§ Problem
Starting at the line below that contains "Select the ฿950.00 price of the plush pack" and ending at the line that contains "Given: Close the", retype each line exactly as it stands, but omit the pictures.

§ Information shown
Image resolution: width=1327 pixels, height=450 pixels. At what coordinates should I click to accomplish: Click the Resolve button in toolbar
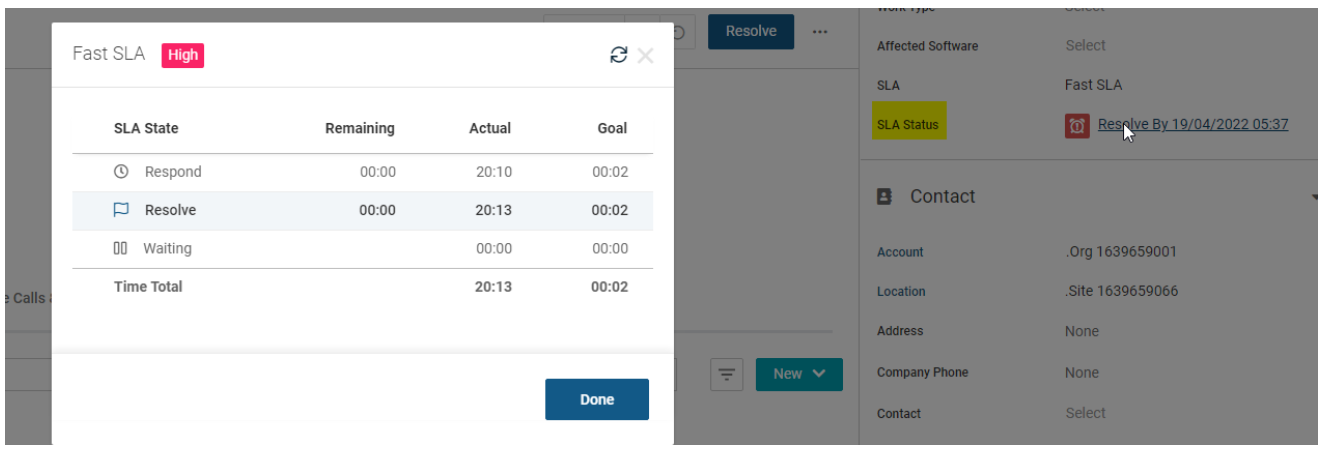pyautogui.click(x=750, y=32)
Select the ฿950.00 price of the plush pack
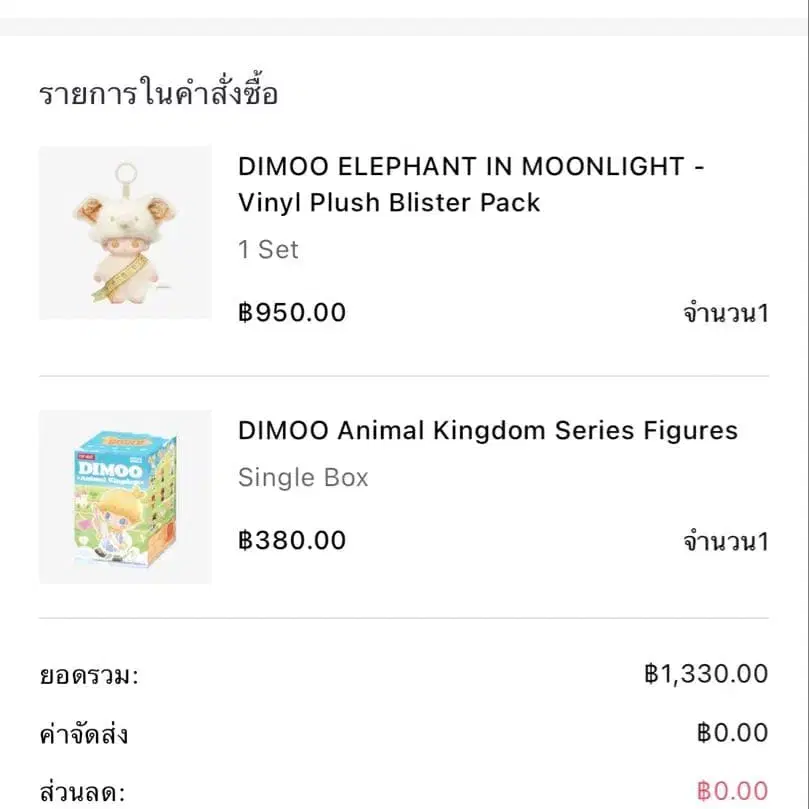809x809 pixels. pyautogui.click(x=290, y=312)

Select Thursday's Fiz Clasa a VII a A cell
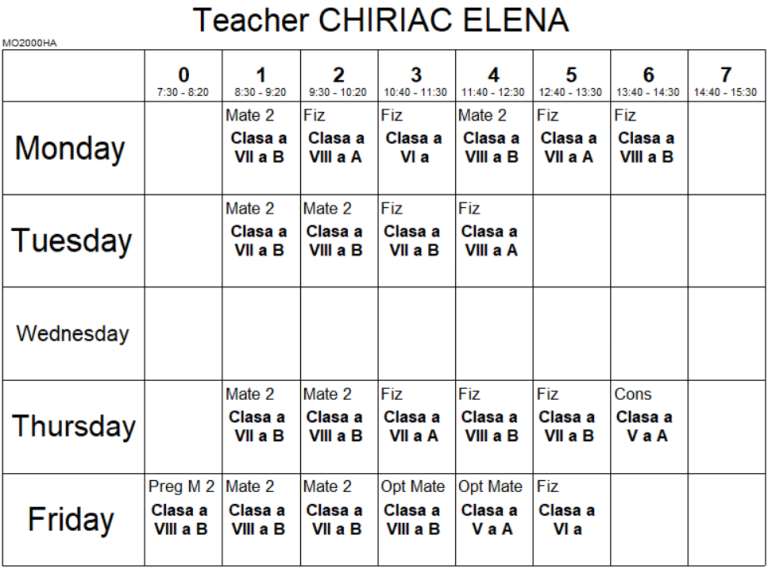tap(416, 426)
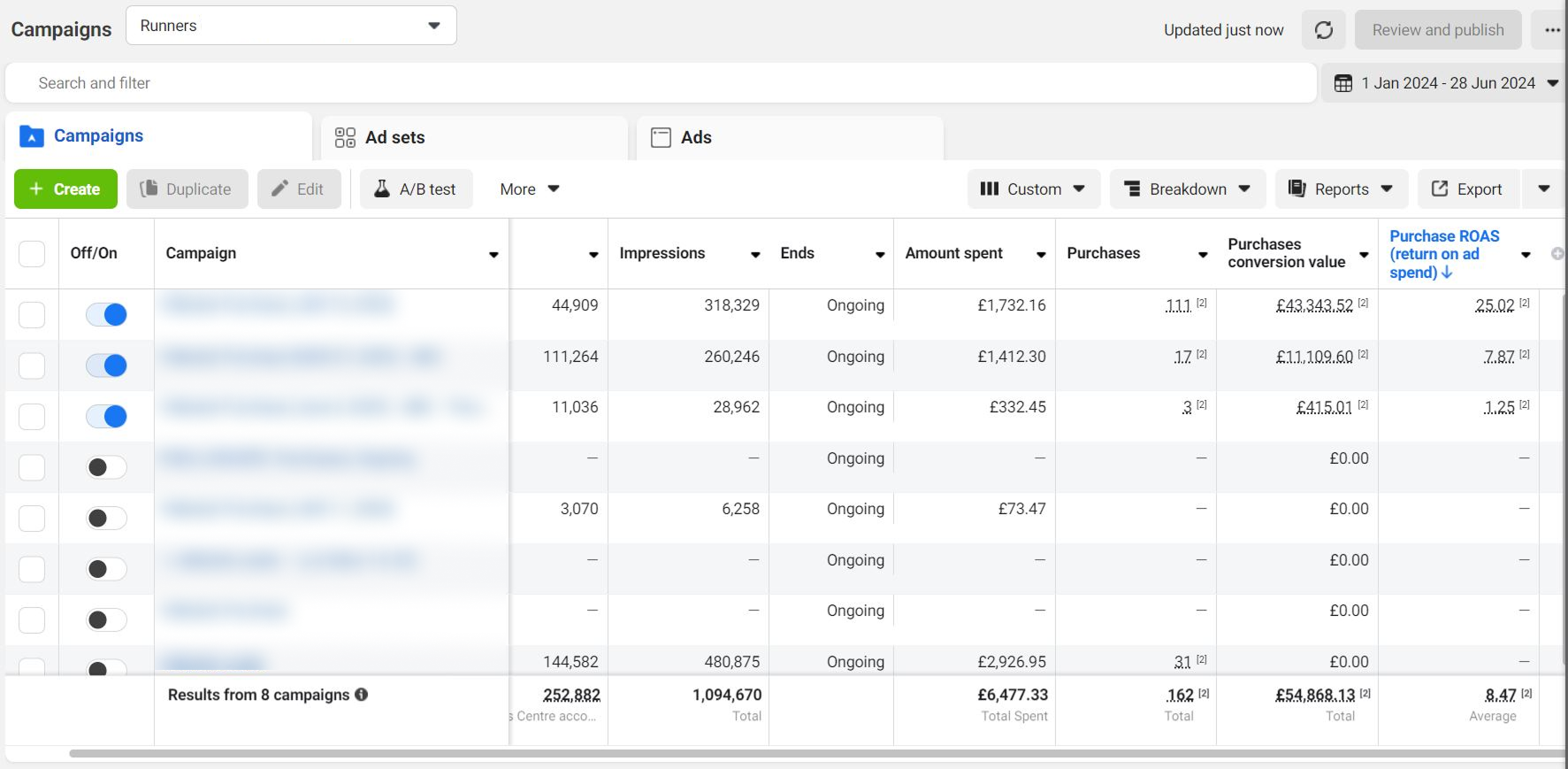The width and height of the screenshot is (1568, 769).
Task: Click the A/B test flask button
Action: pos(416,189)
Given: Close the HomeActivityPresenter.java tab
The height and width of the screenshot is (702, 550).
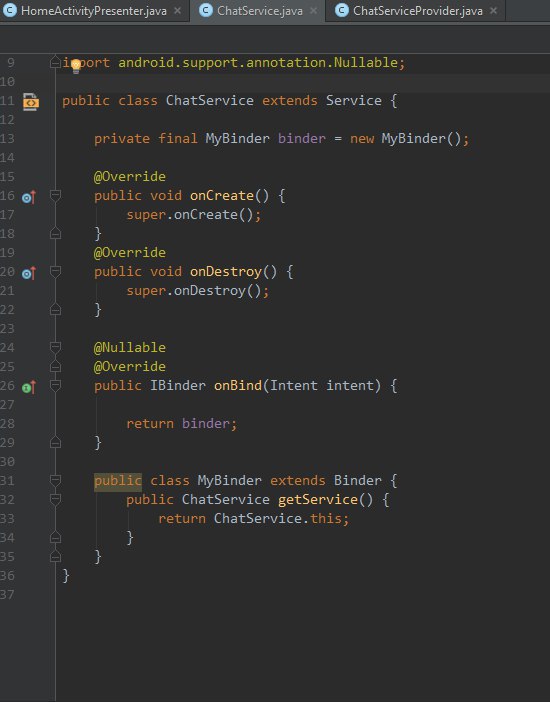Looking at the screenshot, I should coord(177,10).
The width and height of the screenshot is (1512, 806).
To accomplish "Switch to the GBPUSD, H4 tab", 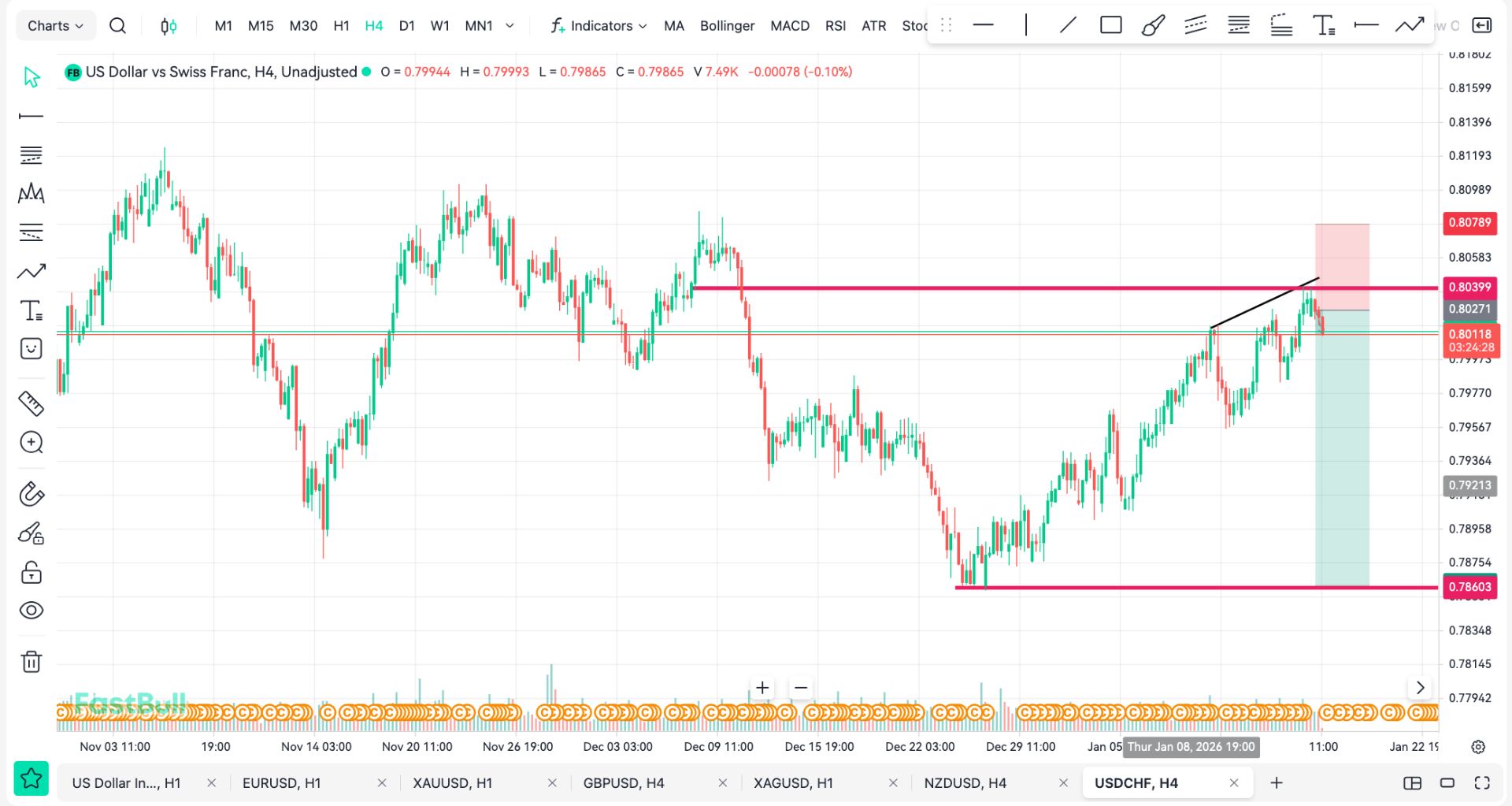I will tap(623, 782).
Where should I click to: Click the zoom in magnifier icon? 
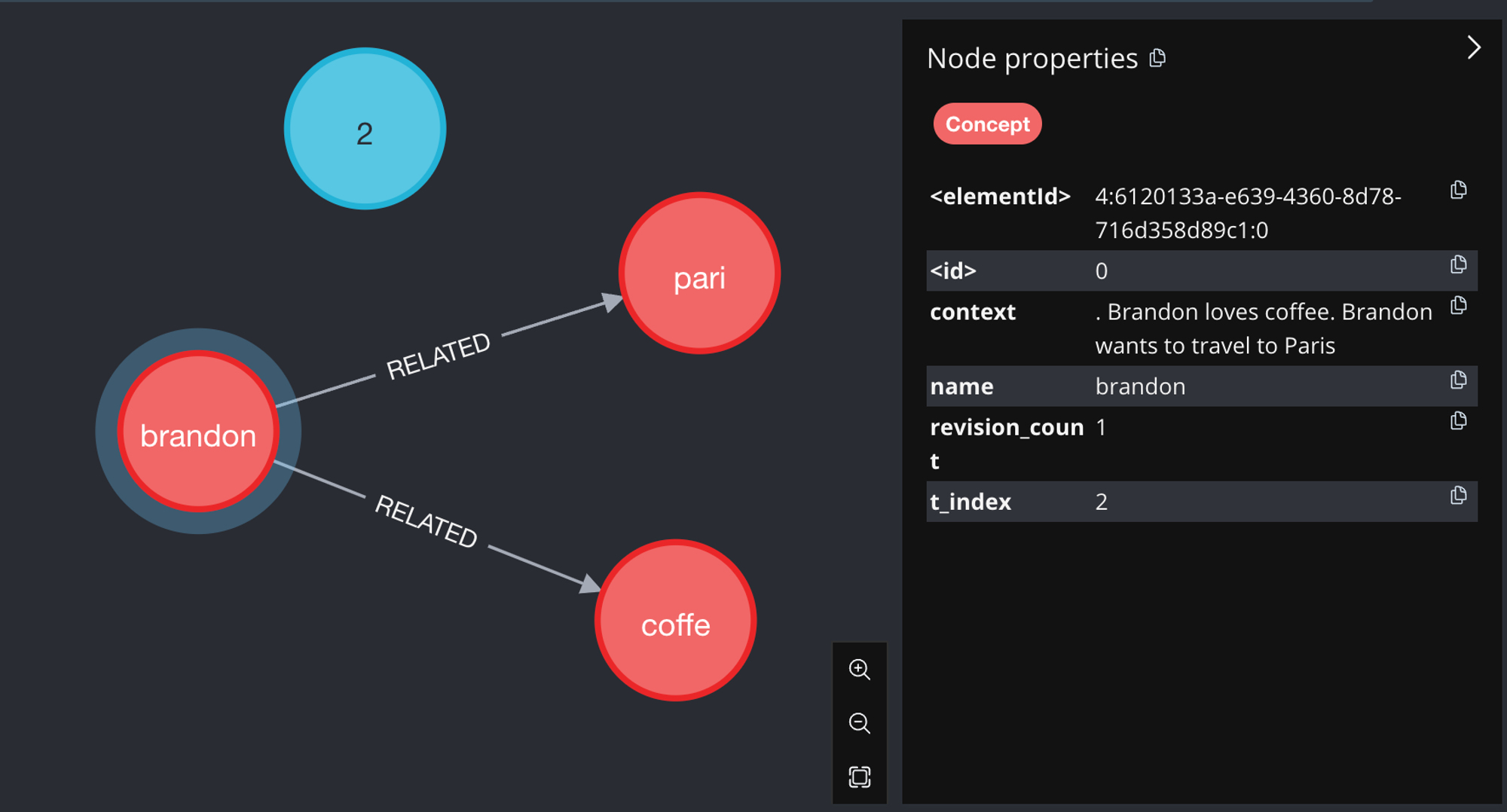[859, 669]
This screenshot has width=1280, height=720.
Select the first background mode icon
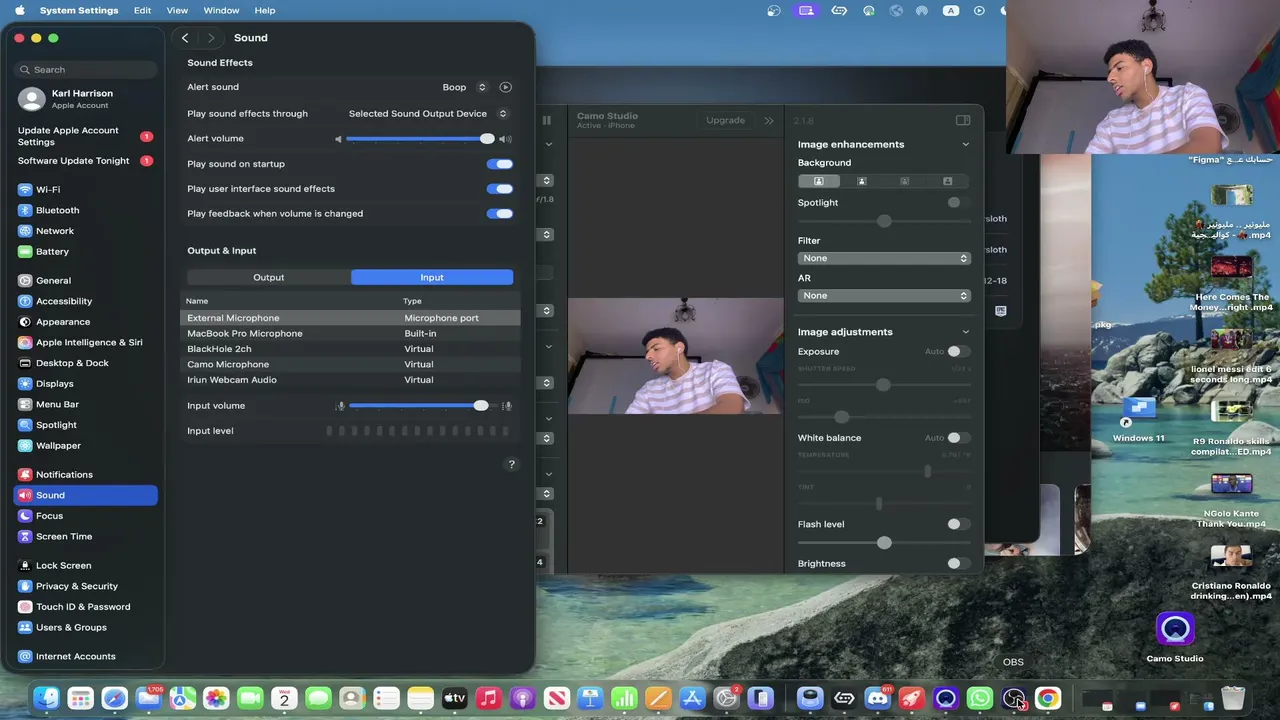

§ Response area
Select the ฿950.00 price of the plush pack
809x809 pixels. pyautogui.click(x=290, y=312)

Select Thursday's Fiz Clasa a VII a A cell
tap(416, 426)
The width and height of the screenshot is (1568, 769).
Task: Click the A/B test flask button
Action: pos(416,189)
Given: Close the HomeActivityPresenter.java tab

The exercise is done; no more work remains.